1) Data governance for public good

  • Create and fund open, consent-based datasets (language speech corpora, annotated medical images, agricultural phenology data) as digital public goods. Use privacy-preserving techniques and clear consent models.

2) Skilling at scale

  • Invest in vocational AI curricula for mid-skill workers (AI operators, data annotators, AI auditors) and domain-specific AI fellowships for teachers, doctors and extension workers.

3) Public–private partnerships (PPP)

  • Use DPI platforms as the backbone: enable private innovators to build on open APIs while ensuring non-exclusive, fair access and auditability. Co-fund pilots that demonstrate measurable income or productivity gains.

4) Incentives for adoption

  • Offer time-limited subsidies or tax credits for SMEs and social enterprises that adopt proven AI tools which demonstrably raise revenues or reduce costs for low-income users.

5) Support local research and inexpensive inference

  • Fund grants for low-cost models optimised for local languages and contexts.

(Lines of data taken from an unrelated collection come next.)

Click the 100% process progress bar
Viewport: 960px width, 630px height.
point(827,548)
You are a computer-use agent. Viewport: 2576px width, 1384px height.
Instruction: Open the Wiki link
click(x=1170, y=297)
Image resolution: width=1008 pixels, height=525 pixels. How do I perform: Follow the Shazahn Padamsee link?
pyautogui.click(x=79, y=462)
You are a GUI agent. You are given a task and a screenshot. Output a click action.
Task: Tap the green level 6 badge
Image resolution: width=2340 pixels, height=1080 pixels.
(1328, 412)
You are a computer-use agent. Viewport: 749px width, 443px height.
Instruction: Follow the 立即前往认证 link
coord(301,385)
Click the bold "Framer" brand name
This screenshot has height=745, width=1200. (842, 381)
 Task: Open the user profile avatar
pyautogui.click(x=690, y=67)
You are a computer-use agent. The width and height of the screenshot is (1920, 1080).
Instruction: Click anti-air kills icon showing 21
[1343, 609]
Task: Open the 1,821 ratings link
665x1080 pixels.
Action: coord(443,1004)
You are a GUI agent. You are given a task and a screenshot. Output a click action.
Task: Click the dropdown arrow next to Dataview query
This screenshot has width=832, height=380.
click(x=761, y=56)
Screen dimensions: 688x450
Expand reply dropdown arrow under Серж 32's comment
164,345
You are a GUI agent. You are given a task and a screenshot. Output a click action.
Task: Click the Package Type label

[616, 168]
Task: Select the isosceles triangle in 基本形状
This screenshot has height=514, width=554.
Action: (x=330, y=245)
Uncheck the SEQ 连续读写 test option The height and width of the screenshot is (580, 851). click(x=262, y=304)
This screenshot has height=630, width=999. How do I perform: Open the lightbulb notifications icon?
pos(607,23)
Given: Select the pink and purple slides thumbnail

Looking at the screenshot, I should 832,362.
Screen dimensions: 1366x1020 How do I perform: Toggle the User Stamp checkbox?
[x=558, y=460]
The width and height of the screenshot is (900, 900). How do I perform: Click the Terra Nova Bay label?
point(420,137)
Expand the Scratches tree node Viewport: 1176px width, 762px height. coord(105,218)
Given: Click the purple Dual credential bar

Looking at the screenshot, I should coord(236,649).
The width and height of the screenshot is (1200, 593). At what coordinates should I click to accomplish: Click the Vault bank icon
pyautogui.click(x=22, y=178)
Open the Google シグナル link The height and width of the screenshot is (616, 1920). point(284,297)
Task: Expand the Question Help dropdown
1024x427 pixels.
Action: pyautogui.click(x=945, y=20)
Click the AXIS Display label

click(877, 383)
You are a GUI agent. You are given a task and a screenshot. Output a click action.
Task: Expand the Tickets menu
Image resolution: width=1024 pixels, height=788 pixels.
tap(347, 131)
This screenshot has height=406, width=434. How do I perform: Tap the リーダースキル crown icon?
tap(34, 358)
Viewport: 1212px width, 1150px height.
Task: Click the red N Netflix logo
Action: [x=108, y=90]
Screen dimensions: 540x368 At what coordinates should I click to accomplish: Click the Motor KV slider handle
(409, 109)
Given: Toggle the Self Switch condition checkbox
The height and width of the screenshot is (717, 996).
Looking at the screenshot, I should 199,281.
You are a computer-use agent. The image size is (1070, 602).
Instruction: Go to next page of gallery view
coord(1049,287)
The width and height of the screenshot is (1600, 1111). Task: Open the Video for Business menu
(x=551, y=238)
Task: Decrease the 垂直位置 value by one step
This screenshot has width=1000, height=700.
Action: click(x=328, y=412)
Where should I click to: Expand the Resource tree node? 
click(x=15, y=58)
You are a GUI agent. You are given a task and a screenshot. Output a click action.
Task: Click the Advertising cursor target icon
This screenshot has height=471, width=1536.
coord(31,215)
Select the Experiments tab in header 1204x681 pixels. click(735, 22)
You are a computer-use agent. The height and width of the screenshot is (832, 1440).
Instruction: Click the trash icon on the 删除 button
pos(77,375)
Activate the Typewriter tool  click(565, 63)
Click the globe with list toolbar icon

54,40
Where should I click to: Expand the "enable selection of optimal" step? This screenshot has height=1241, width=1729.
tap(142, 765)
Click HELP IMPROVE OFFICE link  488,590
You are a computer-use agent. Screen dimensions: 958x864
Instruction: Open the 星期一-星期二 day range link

Encourage hardware-software co-design for energy-efficient inference at the edge.

Concrete case studies and scenarios (illustrative)

  • FarmerVoice (hypothetical but realistic): a voice-first advisory service integrated with local mandi prices, weather, and a micro-credit option. A state pilot shows a 12% rise in yield-related income for participating farmers and a 30% increase in uptake of formal insurance.

  • Rural Diagnostic Hub: an AI radiology assistant deployed across 200 rural clinics reduces diagnostic referrals by 25% and lowers out-of-pocket costs for families by catching treatable conditions earlier.

  • SchoolAI Labs: an adaptive reading tutor in three regional languages deployed in 5,000 schools improves grade-level reading among early learners by 18% over two years.

Each scenario shares the same pattern: tie AI to an existing public flow (payments, identity, school enrolment), measure outcomes, iterate, and scale only when cost-per-beneficiary is low and impact is proven.

A call to action

  • For policymakers: prioritise open datasets, predictable funding for pilots that demonstrate tangible economic gains, and a regulatory stance that encourages innovation while protecting citizens. Think DPI + AI as the next national infrastructure project.
  • For businesses and startups: focus on measurable value—how many rupees did your tool put in a farmer’s pocket, or how much did it reduce a clinic’s referral cost? Design for low compute cost and local language access from day one.
  • For citizens: demand transparency when AI affects your benefits, and participate in shaping consent models that let you control your data while accessing better services.

Conclusion

AI will not magically distribute prosperity; it will either amplify what we already do well, or entrench what we do poorly. If we learn the right lessons from our DPI journey—simplicity, interoperability, and public purpose—India can use AI to create real, widespread economic value. That is the race worth winning.